What you are asked to do: Restate word for word the lines below from the one that has "Task: Delete the Aug 11 ASB Engineering entry" through the one that has "The image size is (1392, 868).", keeping both and dropping all pictures.

● ● ● ●

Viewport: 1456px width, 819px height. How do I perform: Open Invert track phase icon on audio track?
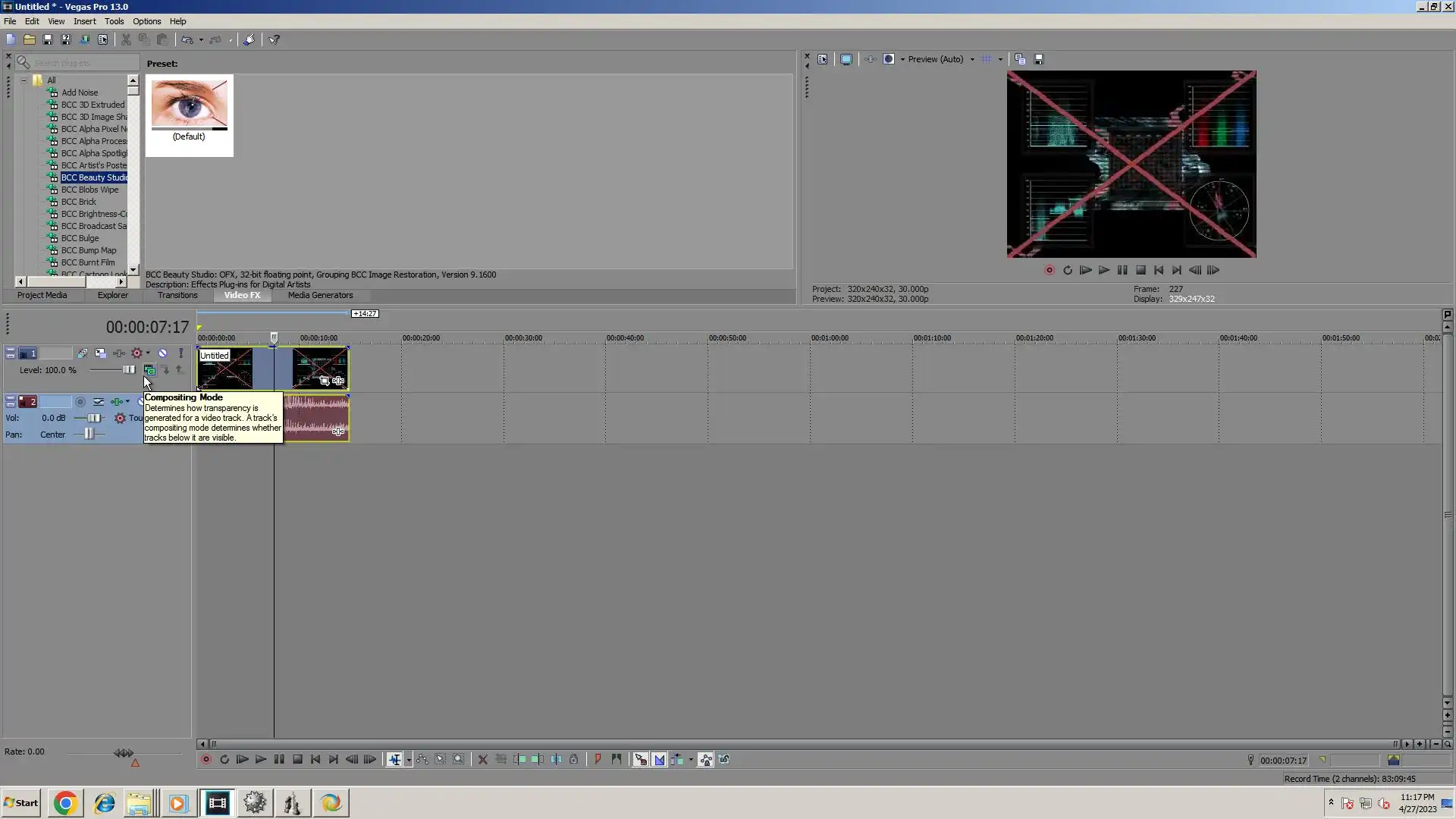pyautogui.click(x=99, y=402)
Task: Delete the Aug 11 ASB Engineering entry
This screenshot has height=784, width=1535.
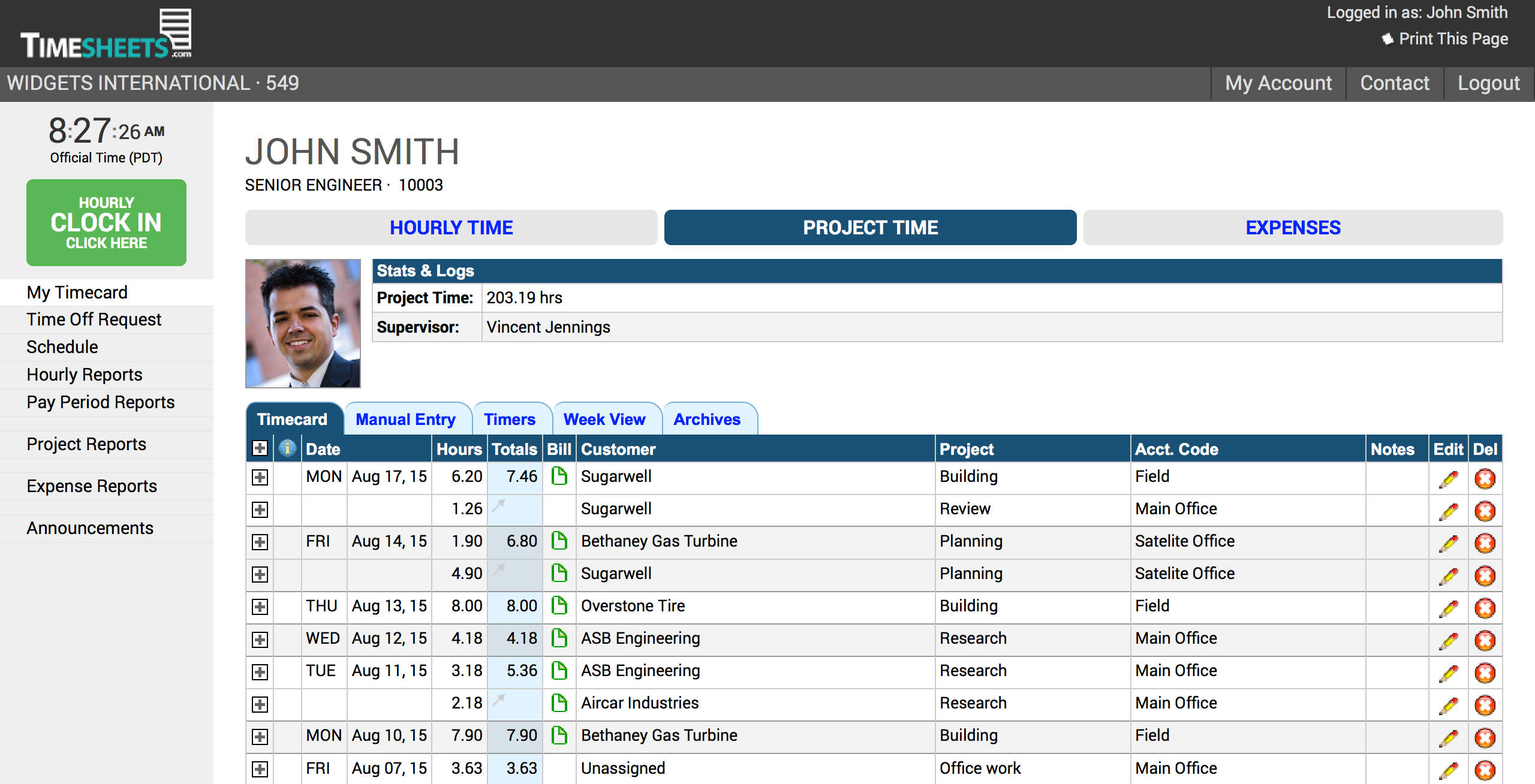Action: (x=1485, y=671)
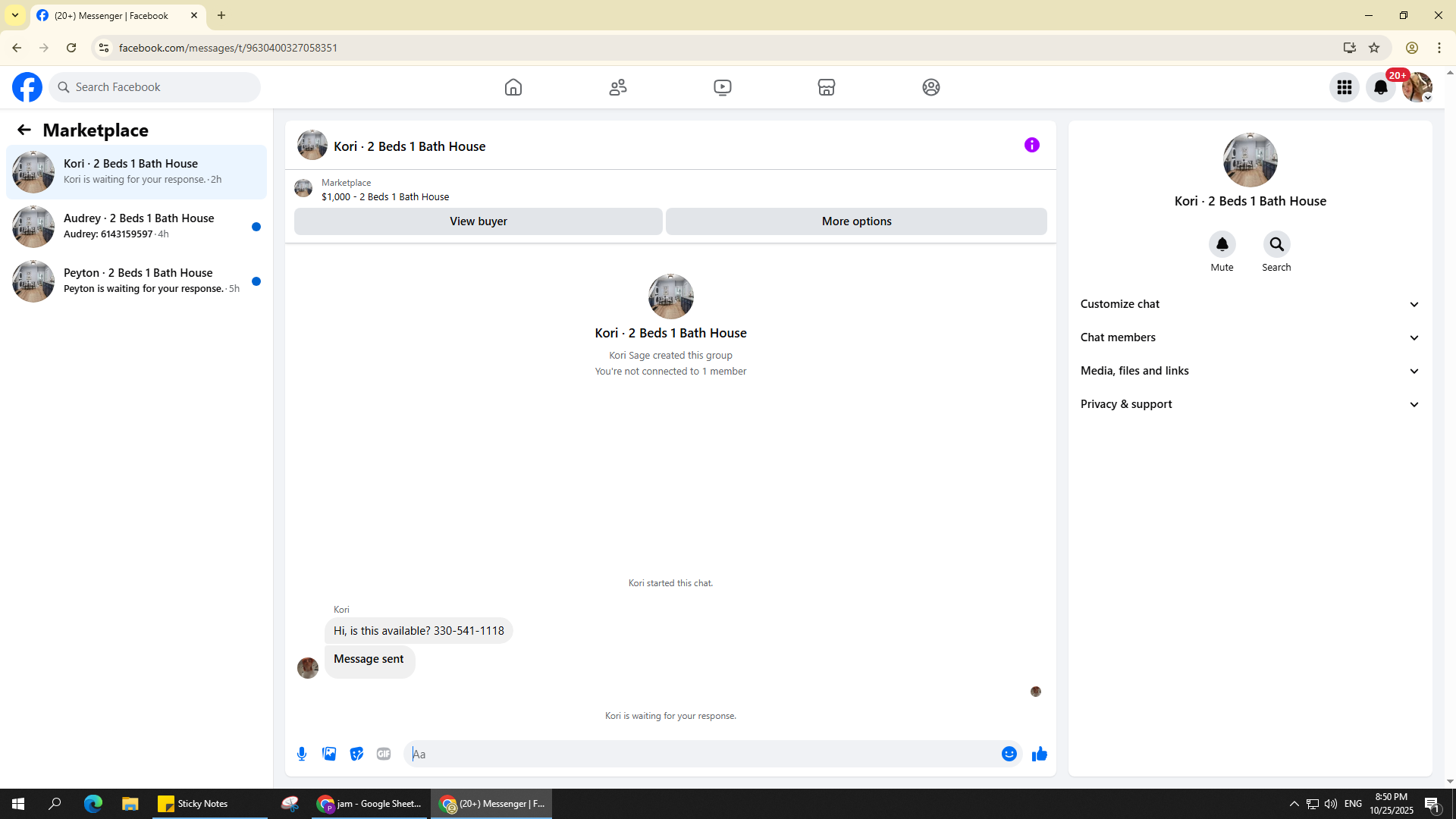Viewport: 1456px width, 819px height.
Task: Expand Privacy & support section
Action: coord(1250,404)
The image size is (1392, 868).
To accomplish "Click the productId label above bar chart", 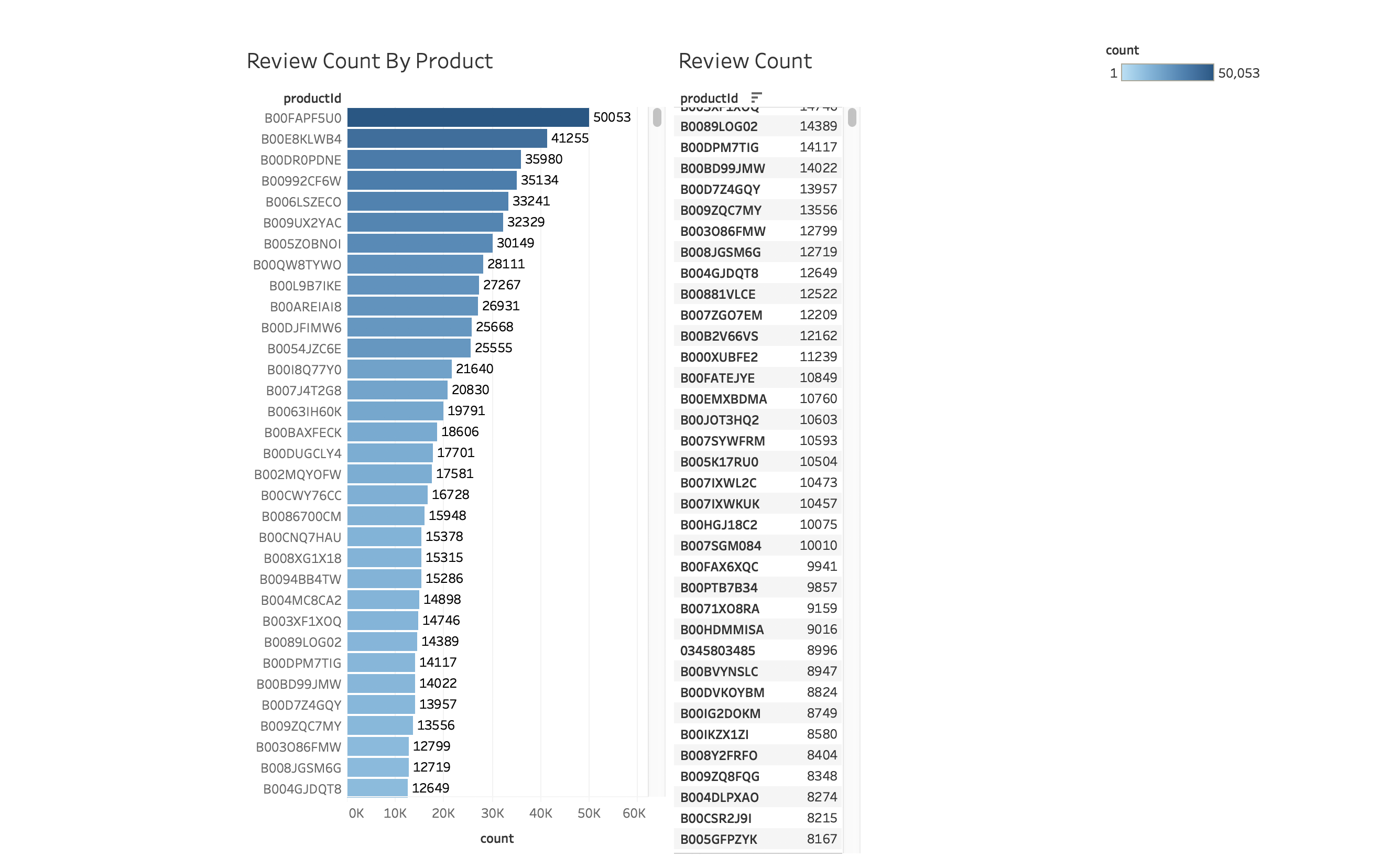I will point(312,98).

● ● ● ●

Solution for this task:
Task: Delete the Aug 11 ASB Engineering entry
This screenshot has height=784, width=1535.
Action: (x=1485, y=671)
Viewport: 1456px width, 819px height.
Task: Expand Privacy & support section
Action: coord(1250,404)
The image size is (1392, 868).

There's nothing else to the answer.